◆ TASK: Set down each line exactly, beginning with the one that contains "Edit the Ferie" and continuing through the last line of the listing, and nothing else.

◆ PROVIDED ENTRIES:
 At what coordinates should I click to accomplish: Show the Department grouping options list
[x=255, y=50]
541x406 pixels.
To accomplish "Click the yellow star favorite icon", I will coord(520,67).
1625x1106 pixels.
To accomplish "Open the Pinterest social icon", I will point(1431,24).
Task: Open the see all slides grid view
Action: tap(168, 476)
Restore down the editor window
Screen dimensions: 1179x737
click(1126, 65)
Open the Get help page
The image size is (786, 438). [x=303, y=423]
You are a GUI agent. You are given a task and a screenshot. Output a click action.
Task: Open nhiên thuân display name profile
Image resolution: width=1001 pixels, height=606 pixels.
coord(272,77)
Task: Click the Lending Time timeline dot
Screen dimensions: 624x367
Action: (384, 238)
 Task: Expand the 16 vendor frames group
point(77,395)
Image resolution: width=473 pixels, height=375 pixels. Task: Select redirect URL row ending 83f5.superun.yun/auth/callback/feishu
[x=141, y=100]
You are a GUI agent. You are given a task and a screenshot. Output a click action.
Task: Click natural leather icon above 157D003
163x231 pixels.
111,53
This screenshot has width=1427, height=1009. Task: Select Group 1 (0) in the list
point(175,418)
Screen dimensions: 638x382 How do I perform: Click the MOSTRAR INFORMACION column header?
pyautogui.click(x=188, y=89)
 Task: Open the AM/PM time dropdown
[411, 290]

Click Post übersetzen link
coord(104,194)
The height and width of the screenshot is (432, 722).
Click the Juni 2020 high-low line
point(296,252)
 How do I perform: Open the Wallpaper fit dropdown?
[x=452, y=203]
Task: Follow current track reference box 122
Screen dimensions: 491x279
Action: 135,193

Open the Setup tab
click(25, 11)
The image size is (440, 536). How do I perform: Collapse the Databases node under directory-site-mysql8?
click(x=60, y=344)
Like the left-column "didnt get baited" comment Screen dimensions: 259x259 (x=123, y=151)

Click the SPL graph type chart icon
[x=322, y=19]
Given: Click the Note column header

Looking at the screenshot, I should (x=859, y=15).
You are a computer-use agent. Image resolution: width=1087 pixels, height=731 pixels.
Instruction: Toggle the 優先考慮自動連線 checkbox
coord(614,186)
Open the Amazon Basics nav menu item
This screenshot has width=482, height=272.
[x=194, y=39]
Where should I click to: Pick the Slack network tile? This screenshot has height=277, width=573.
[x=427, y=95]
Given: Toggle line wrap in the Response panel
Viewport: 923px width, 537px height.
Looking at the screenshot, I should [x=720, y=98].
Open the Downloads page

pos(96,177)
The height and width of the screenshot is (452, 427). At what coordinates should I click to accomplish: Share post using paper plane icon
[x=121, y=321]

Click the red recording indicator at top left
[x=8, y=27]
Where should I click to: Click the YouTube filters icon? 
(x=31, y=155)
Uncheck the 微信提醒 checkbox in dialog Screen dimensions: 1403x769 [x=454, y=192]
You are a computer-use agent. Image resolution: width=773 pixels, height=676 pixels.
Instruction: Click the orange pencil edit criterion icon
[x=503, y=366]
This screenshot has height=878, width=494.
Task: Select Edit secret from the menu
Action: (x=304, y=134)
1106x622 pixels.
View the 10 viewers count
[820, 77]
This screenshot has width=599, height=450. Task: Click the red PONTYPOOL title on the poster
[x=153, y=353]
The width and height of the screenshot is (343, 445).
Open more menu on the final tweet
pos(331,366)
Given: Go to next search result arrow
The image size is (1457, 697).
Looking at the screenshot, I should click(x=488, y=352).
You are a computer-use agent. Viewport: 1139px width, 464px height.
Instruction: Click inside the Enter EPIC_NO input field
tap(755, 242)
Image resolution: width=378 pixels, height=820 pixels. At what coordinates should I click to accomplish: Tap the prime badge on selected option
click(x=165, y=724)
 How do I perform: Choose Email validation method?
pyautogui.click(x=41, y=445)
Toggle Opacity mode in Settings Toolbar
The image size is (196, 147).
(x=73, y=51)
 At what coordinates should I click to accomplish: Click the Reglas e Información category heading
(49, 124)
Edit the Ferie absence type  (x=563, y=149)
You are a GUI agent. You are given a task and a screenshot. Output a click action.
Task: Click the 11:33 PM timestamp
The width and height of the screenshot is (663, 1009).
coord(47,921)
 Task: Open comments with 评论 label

◆ RESULT OF THIS TASK:
Edit the Ferie absence type  (x=563, y=149)
You are a GUI agent. You are given a task and a screenshot. Output a click action.
Task: Click the 11:33 PM timestamp
The width and height of the screenshot is (663, 1009).
coord(47,921)
 Task: Open comments with 评论 label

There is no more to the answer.